◆ **GOAL**
Put the lines into a JSON list of strings, one string per line with blank lines left out, starting at the line that contains "Given: Select the" and ending at the end of the entries. Leave the pictures out.

◆ **INFORMATION SUPPLIED**

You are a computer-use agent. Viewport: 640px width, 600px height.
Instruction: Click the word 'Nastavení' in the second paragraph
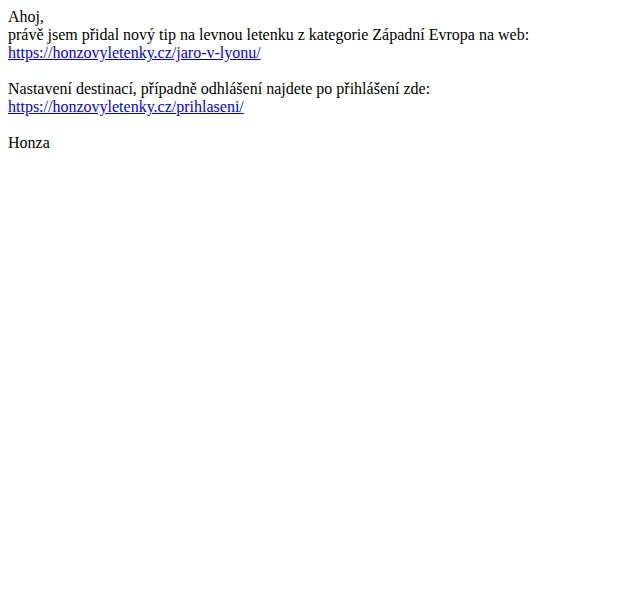click(40, 89)
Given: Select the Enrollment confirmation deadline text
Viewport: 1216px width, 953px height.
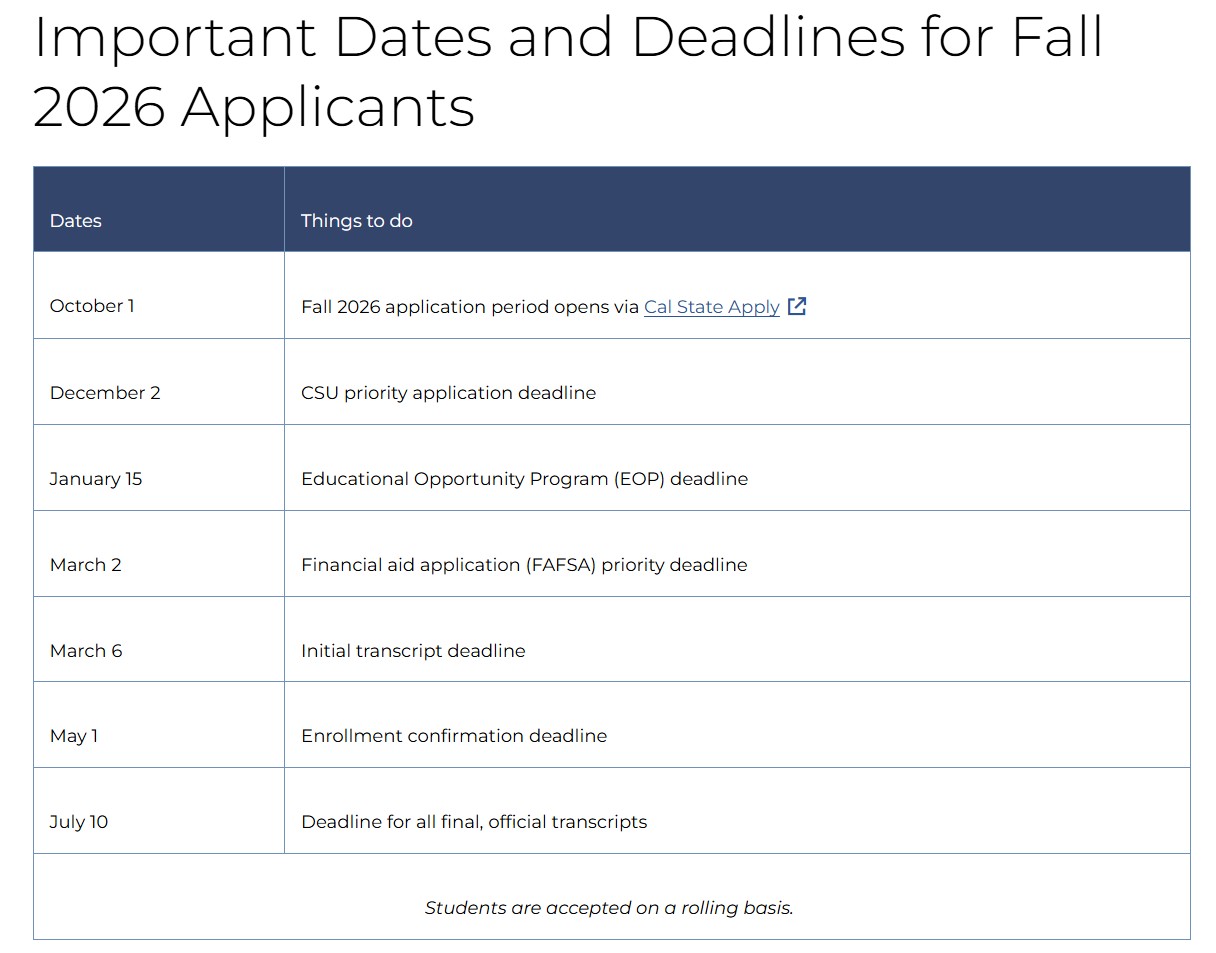Looking at the screenshot, I should coord(454,736).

◆ **RESULT FOR THIS EXERCISE**
[
  "Given: Select the Enrollment confirmation deadline text",
  "Viewport: 1216px width, 953px height.",
  "Looking at the screenshot, I should coord(454,736)."
]